▶ _TO BE DONE_
Select each line of the items below that contains the string "width" and copy those lines out.

▶ _Target pointing data_
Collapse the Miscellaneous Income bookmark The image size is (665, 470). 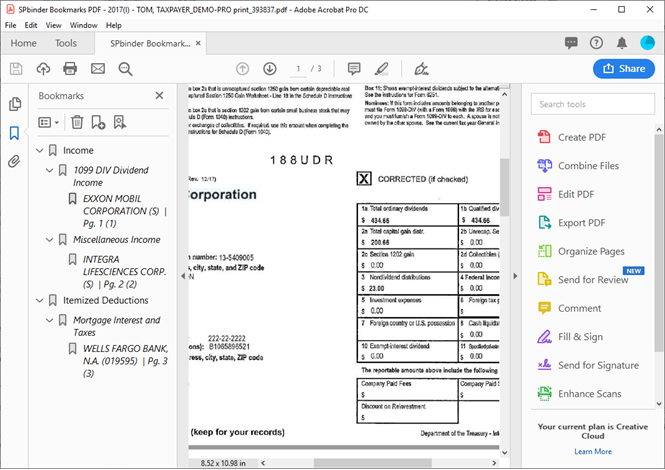[x=50, y=240]
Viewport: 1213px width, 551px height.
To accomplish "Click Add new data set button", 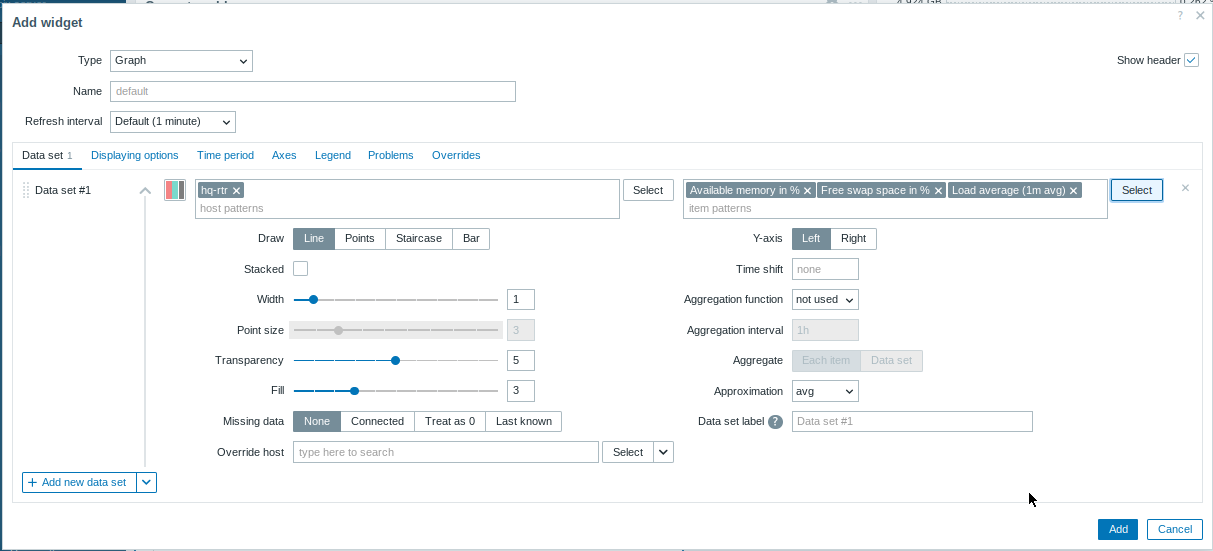I will pyautogui.click(x=79, y=483).
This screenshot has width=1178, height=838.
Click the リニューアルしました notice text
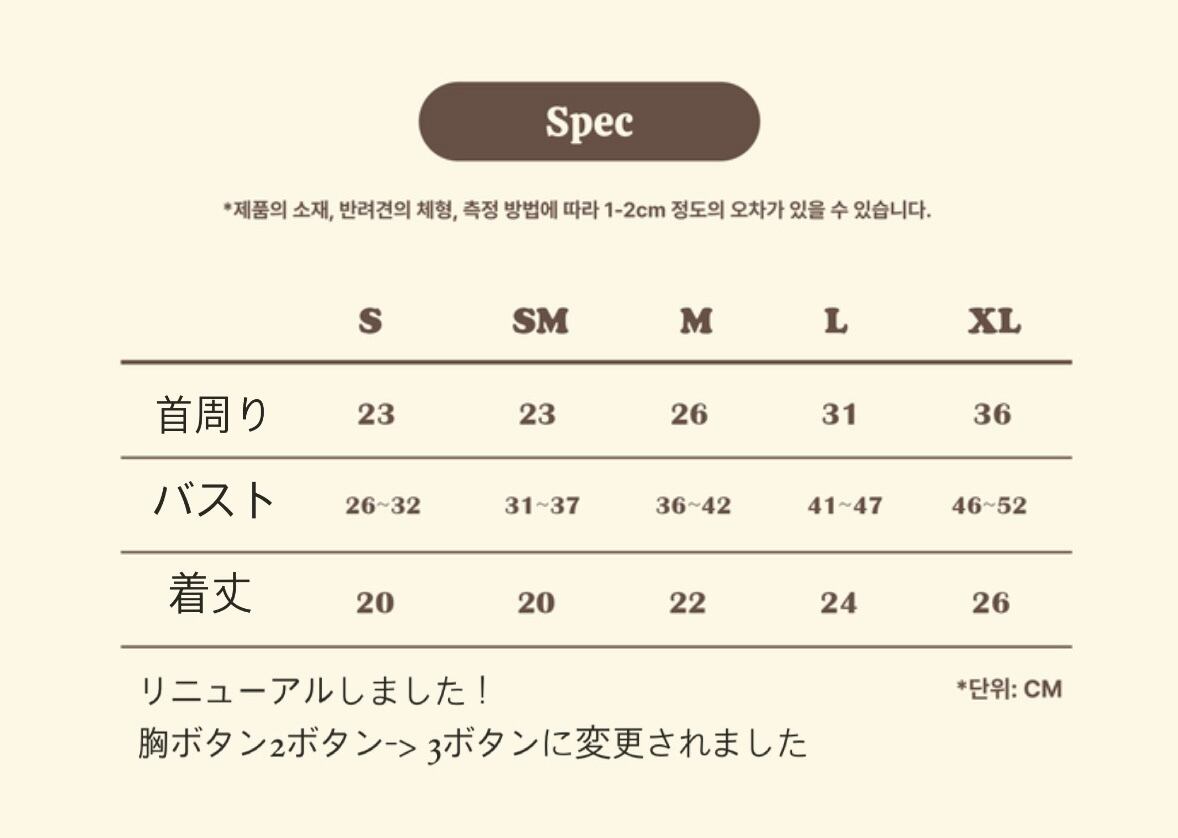tap(314, 691)
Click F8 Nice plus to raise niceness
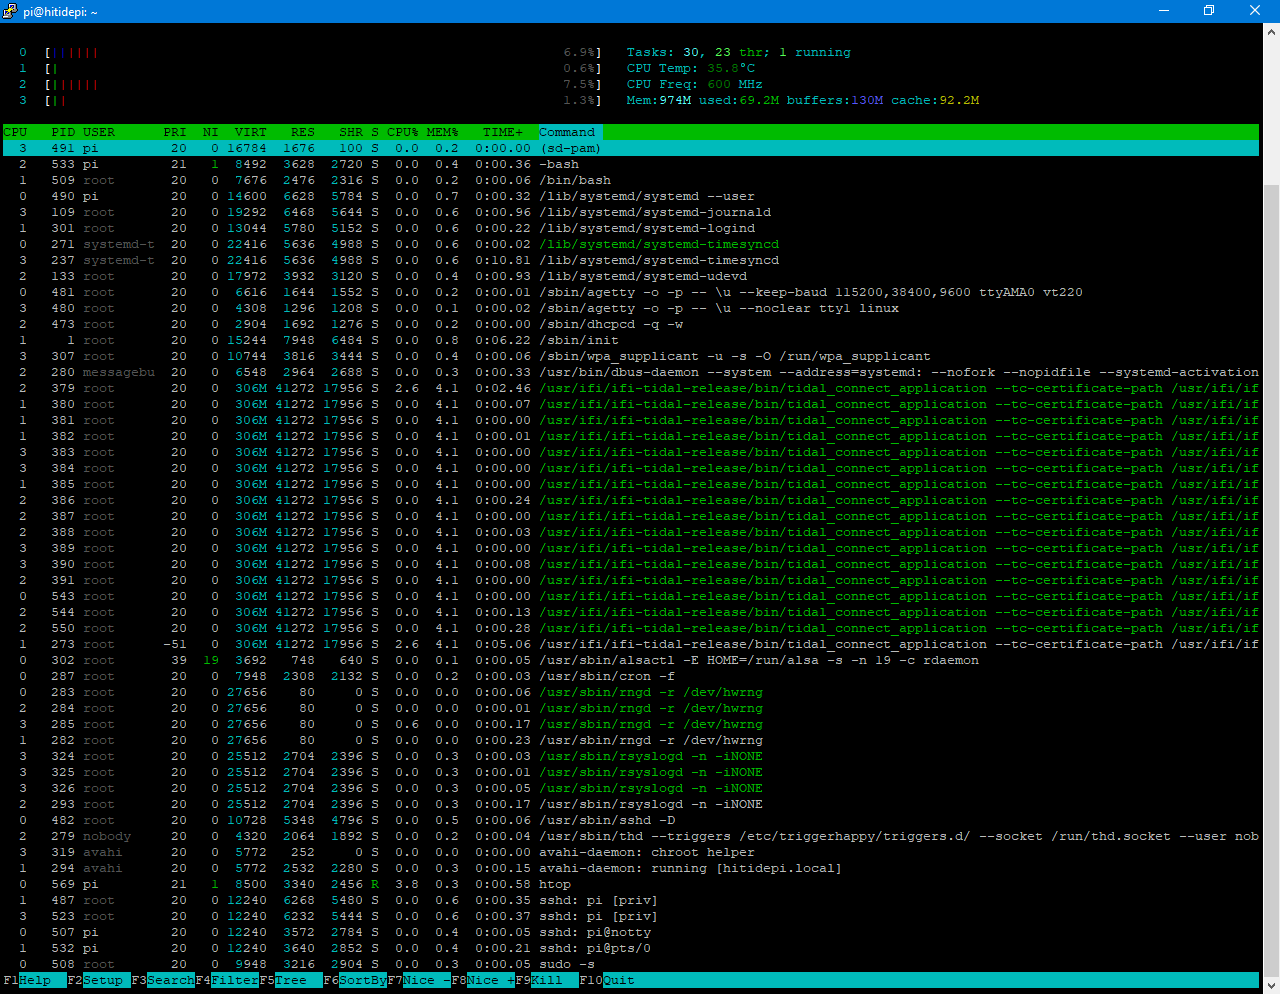1280x994 pixels. [x=483, y=980]
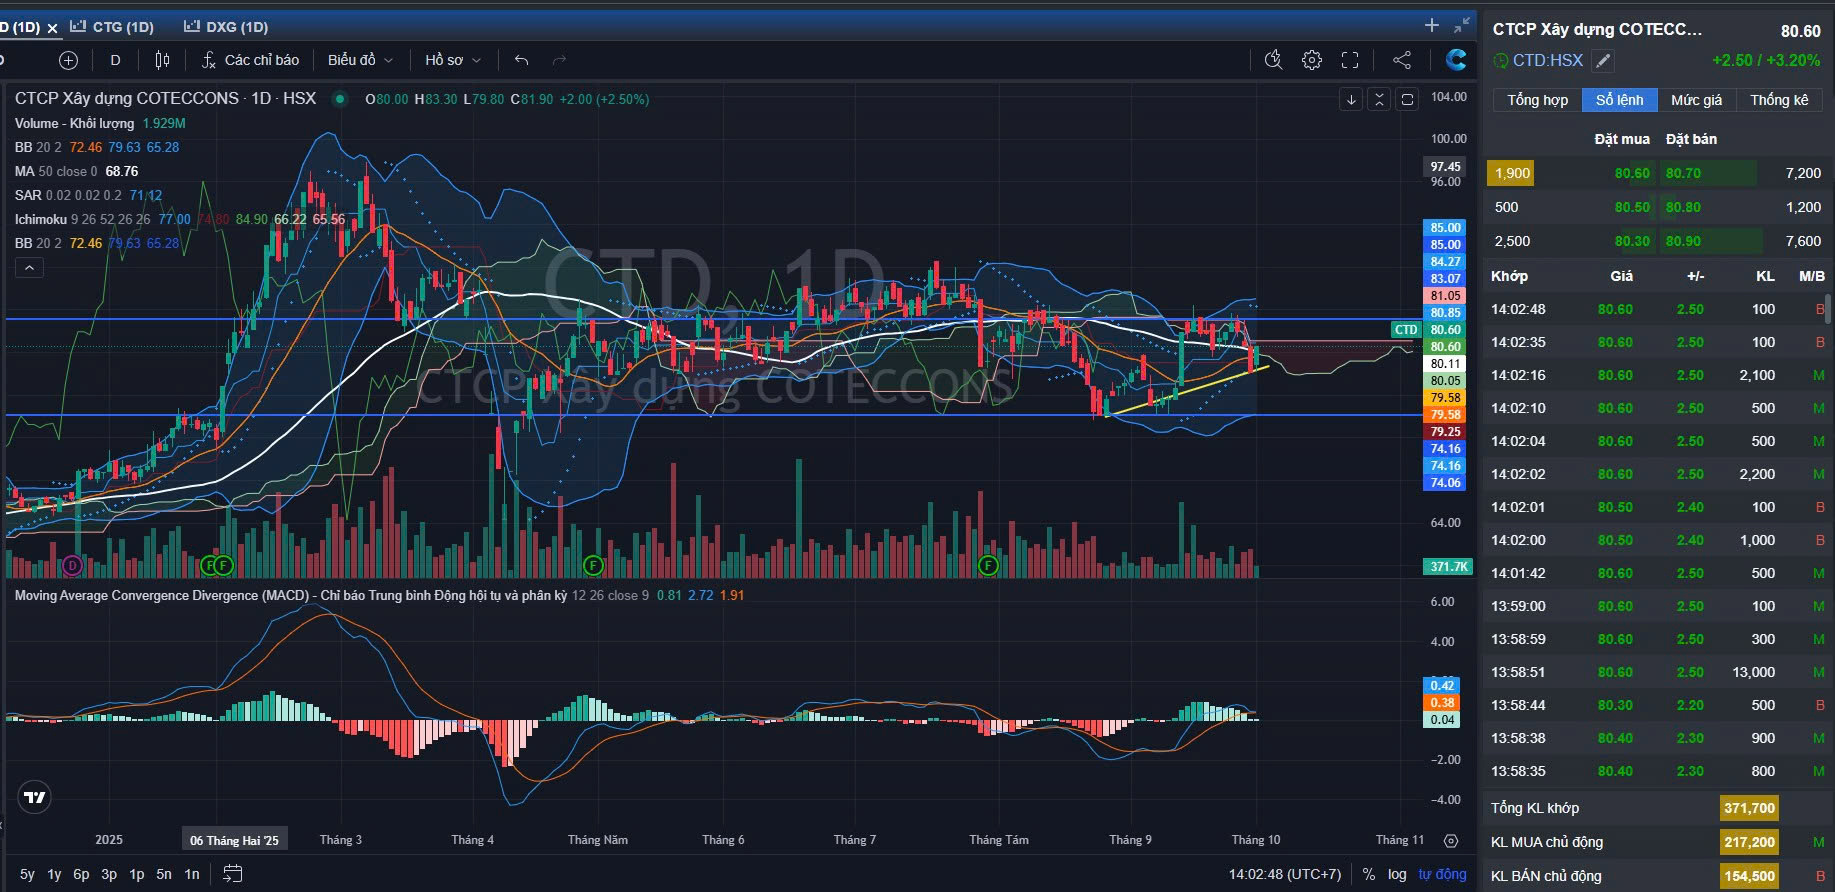Open the candlestick chart style selector

point(162,60)

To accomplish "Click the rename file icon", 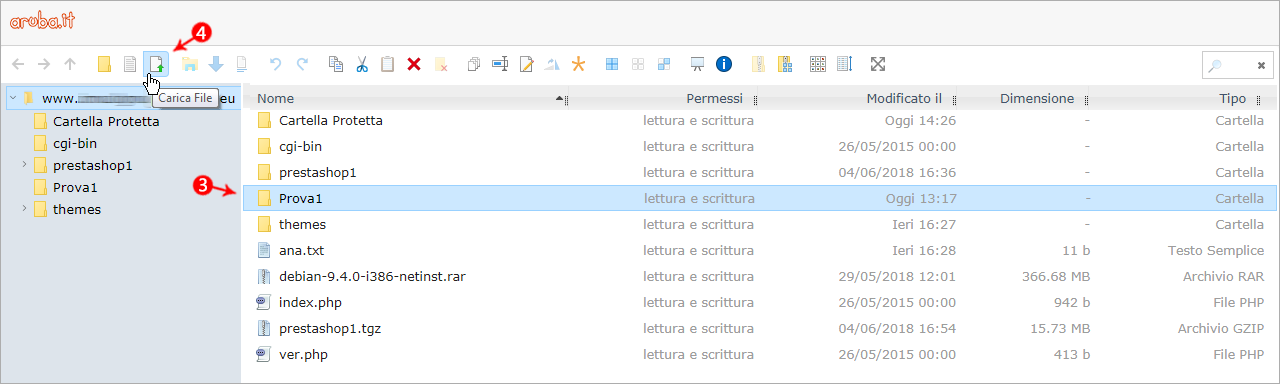I will (500, 64).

▶ _EXERCISE SOLUTION_
Viewport: 1213px width, 551px height.
This screenshot has width=1178, height=838.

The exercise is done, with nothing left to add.